*** Data shown ***

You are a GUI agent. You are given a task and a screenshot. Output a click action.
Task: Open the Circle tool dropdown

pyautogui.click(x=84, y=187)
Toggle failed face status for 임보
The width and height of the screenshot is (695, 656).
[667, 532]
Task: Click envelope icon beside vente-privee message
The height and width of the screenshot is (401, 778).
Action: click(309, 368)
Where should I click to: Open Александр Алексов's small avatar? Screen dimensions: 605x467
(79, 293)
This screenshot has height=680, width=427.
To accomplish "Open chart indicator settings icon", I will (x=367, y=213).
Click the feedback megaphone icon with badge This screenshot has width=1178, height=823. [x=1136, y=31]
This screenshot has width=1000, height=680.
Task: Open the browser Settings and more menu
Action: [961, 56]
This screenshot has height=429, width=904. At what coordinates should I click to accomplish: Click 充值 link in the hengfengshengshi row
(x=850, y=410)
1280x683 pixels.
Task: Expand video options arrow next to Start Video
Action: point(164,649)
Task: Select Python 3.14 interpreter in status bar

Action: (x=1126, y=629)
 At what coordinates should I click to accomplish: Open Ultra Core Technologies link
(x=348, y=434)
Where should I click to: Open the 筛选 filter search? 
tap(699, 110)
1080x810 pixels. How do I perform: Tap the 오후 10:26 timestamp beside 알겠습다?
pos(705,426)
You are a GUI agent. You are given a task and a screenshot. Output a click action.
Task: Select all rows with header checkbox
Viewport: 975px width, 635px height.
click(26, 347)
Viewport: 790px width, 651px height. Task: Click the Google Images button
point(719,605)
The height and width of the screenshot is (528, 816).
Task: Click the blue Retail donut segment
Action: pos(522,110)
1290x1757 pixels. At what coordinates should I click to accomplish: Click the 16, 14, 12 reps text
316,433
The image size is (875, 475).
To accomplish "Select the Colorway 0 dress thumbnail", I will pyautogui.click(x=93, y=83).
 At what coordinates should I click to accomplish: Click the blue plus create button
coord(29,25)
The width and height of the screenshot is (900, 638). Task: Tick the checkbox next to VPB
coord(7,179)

***

Problem details:
Return every record above exactly, line by line.

Expected answer:
You are a GUI agent. You are given a task and a screenshot. Output a click action.
Task: Open the Circle tool dropdown

pyautogui.click(x=84, y=187)
Toggle failed face status for 임보
The width and height of the screenshot is (695, 656).
[667, 532]
Task: Click envelope icon beside vente-privee message
The height and width of the screenshot is (401, 778).
Action: click(309, 368)
Where should I click to: Open Александр Алексов's small avatar? Screen dimensions: 605x467
(79, 293)
This screenshot has height=680, width=427.
To accomplish "Open chart indicator settings icon", I will (x=367, y=213).
Click the feedback megaphone icon with badge This screenshot has width=1178, height=823. [x=1136, y=31]
This screenshot has width=1000, height=680.
Task: Open the browser Settings and more menu
Action: [961, 56]
This screenshot has height=429, width=904. At what coordinates should I click to accomplish: Click 充值 link in the hengfengshengshi row
(x=850, y=410)
1280x683 pixels.
Task: Expand video options arrow next to Start Video
Action: point(164,649)
Task: Select Python 3.14 interpreter in status bar

Action: (x=1126, y=629)
 At what coordinates should I click to accomplish: Open Ultra Core Technologies link
(x=348, y=434)
Where should I click to: Open the 筛选 filter search? 
tap(699, 110)
1080x810 pixels. How do I perform: Tap the 오후 10:26 timestamp beside 알겠습다?
pos(705,426)
You are a GUI agent. You are given a task and a screenshot. Output a click action.
Task: Select all rows with header checkbox
Viewport: 975px width, 635px height.
click(26, 347)
Viewport: 790px width, 651px height. Task: Click the Google Images button
point(719,605)
The height and width of the screenshot is (528, 816).
Task: Click the blue Retail donut segment
Action: pos(522,110)
1290x1757 pixels. At what coordinates should I click to accomplish: Click the 16, 14, 12 reps text
316,433
The image size is (875, 475).
To accomplish "Select the Colorway 0 dress thumbnail", I will pyautogui.click(x=93, y=83).
 At what coordinates should I click to accomplish: Click the blue plus create button
coord(29,25)
The width and height of the screenshot is (900, 638). Task: Tick the checkbox next to VPB
coord(7,179)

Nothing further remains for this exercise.